Qui ne s’est jamais senti étranger, avec le sentiment de ne pas être à sa place, perdu dans un univers sans familiarité, dont le sens nous échappe ? C’est de cette non appartenance à un monde que traitent les deux textes d’Alfred Schütz aujourd’hui traduits par Bruce Bégout (l’auteur de Zéropolis et de Lieu commun), lequel préserve toute la densité et la clarté du fondateur de la sociologie phénoménologique. Quasi-inconnu en France, Schütz fait partie des auteurs incontournables de la pensée germanique et anglo-saxonne. Né à Vienne en 1899, ce juriste de profession (il travaillera une grande partie de sa vie tout en continuant ses recherches) fut influencé par Bergson, Weber et Husserl. Ce dernier lui écrira ces lignes : « Je suis désireux de rencontrer un phénoménologue aussi sérieux et aussi profond, un des rares qui ont pénétré au cœur du sens du travail de ma vie (un accès qui est malheureusement si difficile), et qui promet de le poursuivre en tant que véritable Philosophia perennis, qui seule peut être le futur de la philosophie » ; il l’admettra ensuite dans son groupe de chercheurs, leur collaboration se poursuivant jusqu’à la mort de Husserl en 1938.

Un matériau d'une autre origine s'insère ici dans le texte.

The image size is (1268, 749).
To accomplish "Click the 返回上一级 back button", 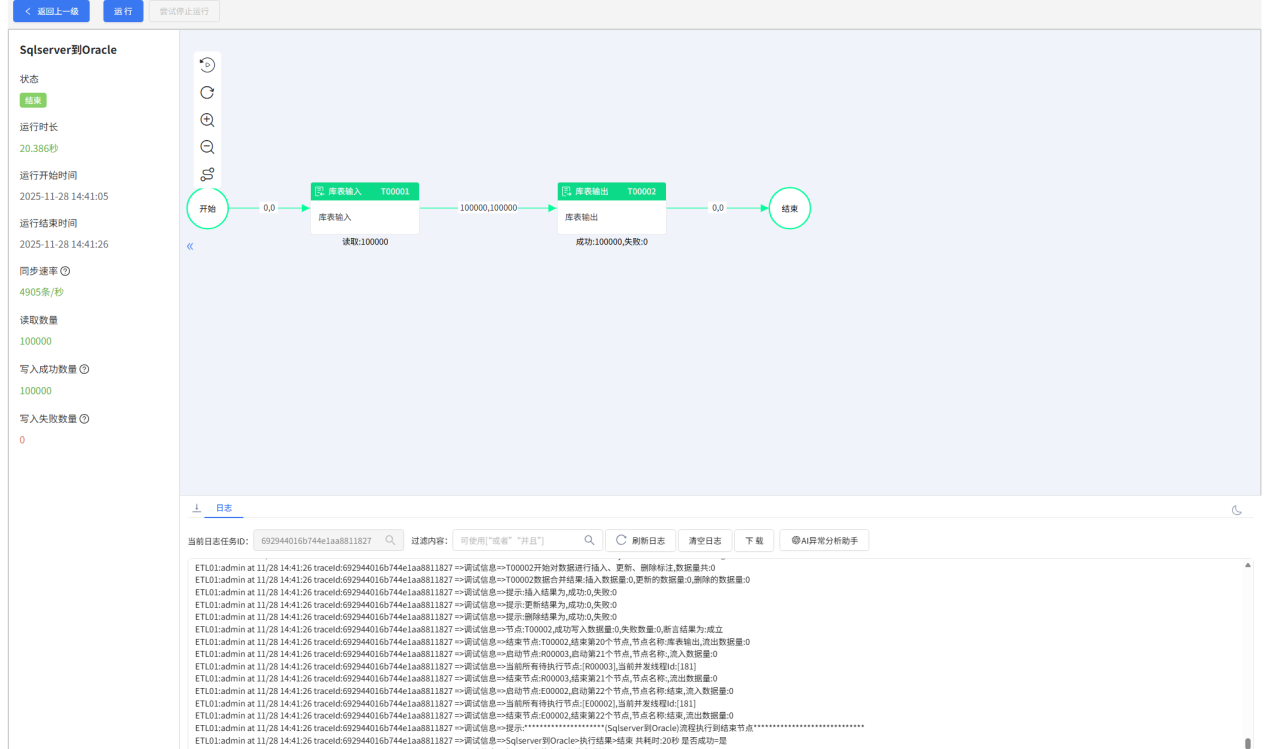I will point(51,11).
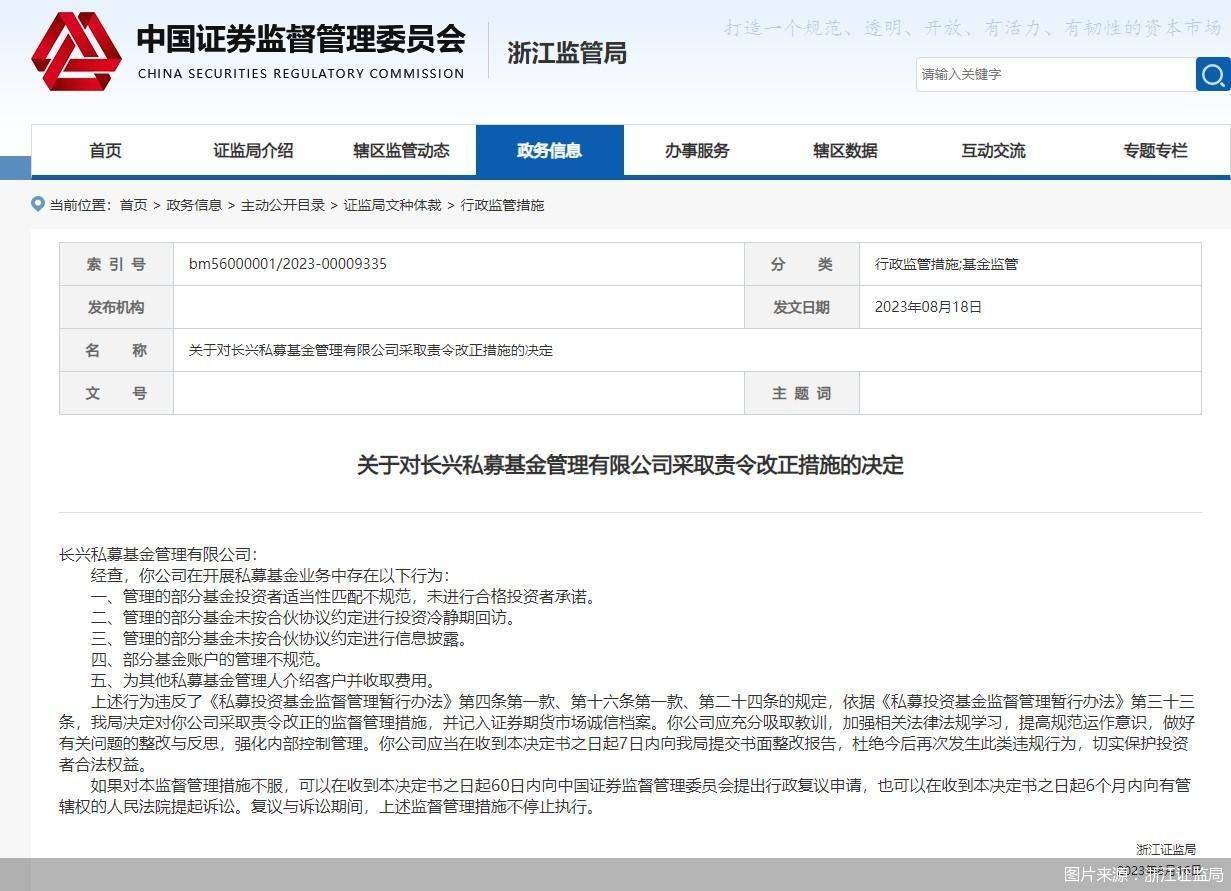
Task: Click 行政监管措施 breadcrumb link
Action: pyautogui.click(x=502, y=205)
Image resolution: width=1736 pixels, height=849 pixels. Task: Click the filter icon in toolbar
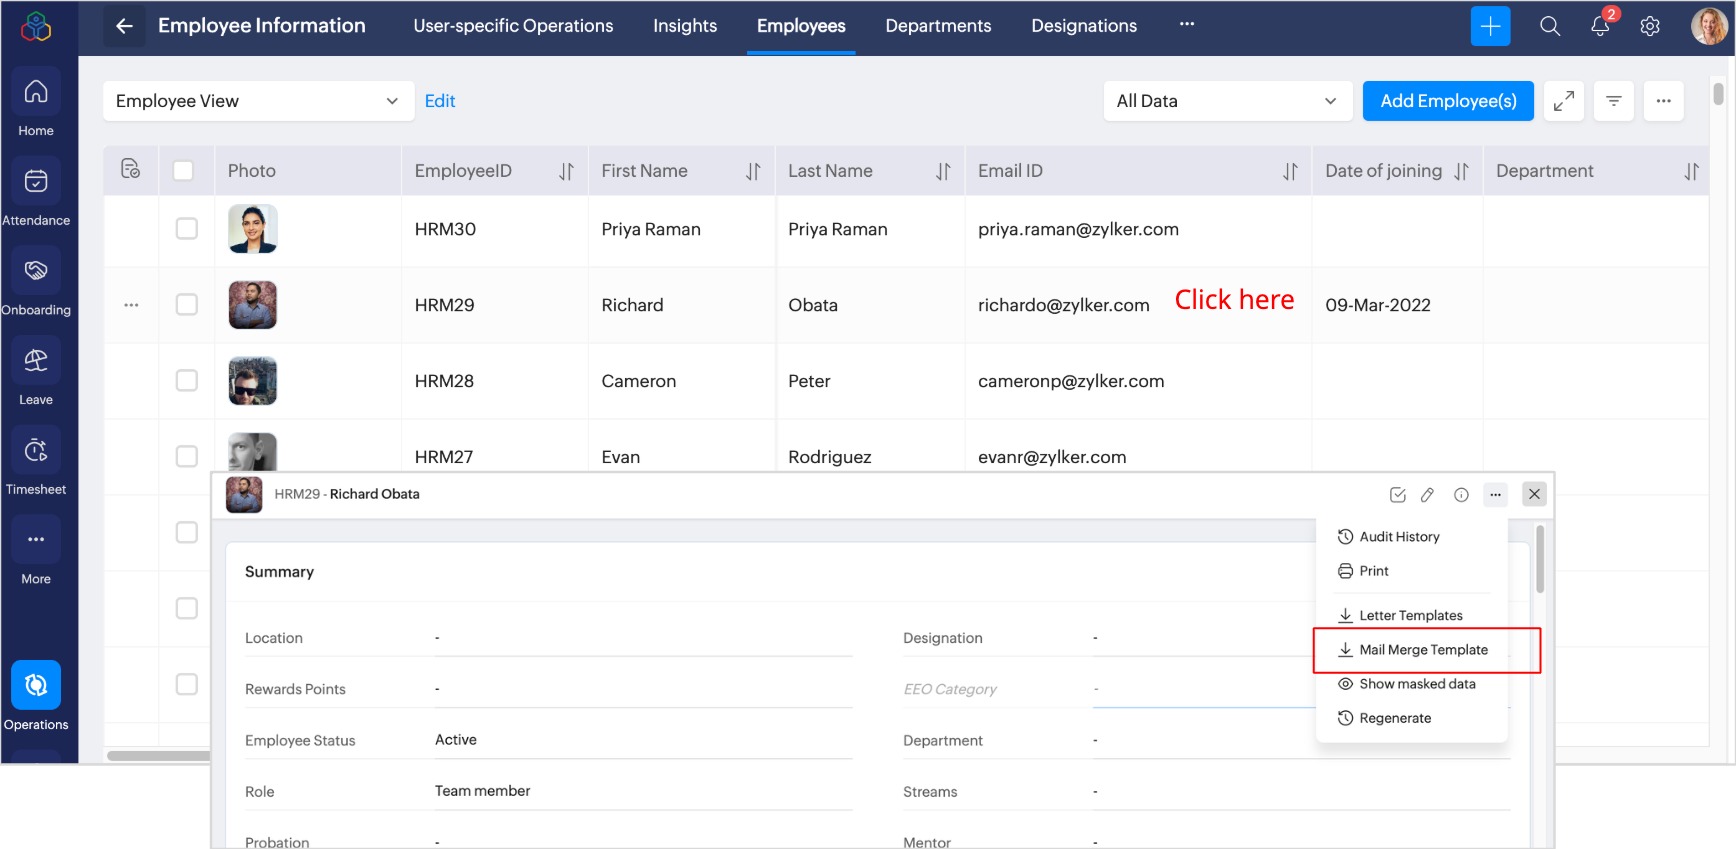point(1613,101)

La réalité sociale, que Schütz définit comme « la somme totale des objets et des occurrences au sein du monde social culturel tel que l’expérimente la pensée de sens commun d’hommes vivant leur vies quotidiennes parmi leurs semblables, connectés avec eux en de multiples relations d’interaction », est l’objet de la sociologie phénoménologique. Cette réalité n’est pas donnée mais construite ; elle est ce monde de la vie dans lequel nous agissons et pensons, où nous avons notre place à travers la multiplicité des choses que nous accomplissons dans le quotidien. Cette familiarité du quotidien et l’appartenance à un monde donné nous permettent de vivre dans un environnement rassurant, où hommes et choses ont un rôle et une place, où les réponses aux questions posées par l’existence viennent spontanément. Etre un étranger, c’est perdre cette familiarité au monde, se retrouver face à l’Autre, celui qui donne un sens différent aux choses, même les plus banales. La réflexion de Schütz part de sa propre expérience de déraciné (il fut contraint de fuir l’Autriche avant l’arrivée des nazis) et prend en compte la pensée de Weber et sa réflexion sur la difficile position du chercheur, à la fois partie prenante de ce qu’il observe et tenu d’établir une distance critique avec cet objet. La description de la situation de l’étranger (au sens large, de celui qui arrive dans un groupe social qui n’est pas le sien) est parfaitement décrite, et laisse entrevoir la détresse de l’homme Schütz derrière le regard du chercheur.
Ici, les Autres sont ceux dont la place va de soi, ceux qui transposent leur expérience du monde sur celle de l’étranger, ne lui laissant d’autre ressource que sa propre capacité à comprendre ce monde pour pouvoir l’intégrer. On se demande, à la lecture du texte, si cet abîme entre le soi et l’Autre n’est pas à jamais infranchissable, du moins sans un effort de l’Autre pour aller vers l’étranger. Ce qui serait toute la différence entre la tolérance (dans le sens aujourd’hui répandu de « stationnement toléré ») et la volonté (comme acte) d’accepter l’Autre, de prendre une partie de la responsabilité de sa volonté de vivre dans un nouveau monde. « L’Homme qui rentre au pays », second texte présenté dans cette édition, est la description du retour dans ce qui était un monde familier, aux règles connues, ce lieu rassurant qu’est le chez-soi. Pourtant, imperceptiblement, le temps a changé les choses de place, a créé de la distance la ou il n’y en avait pas, a fait du neuf à partir de l’ancien. Car le monde de l’homme est le domaine de l’instable par excellence. Et l’homme qui rentre aux pays est celui qui en perçoit la vertigineuse fragilité.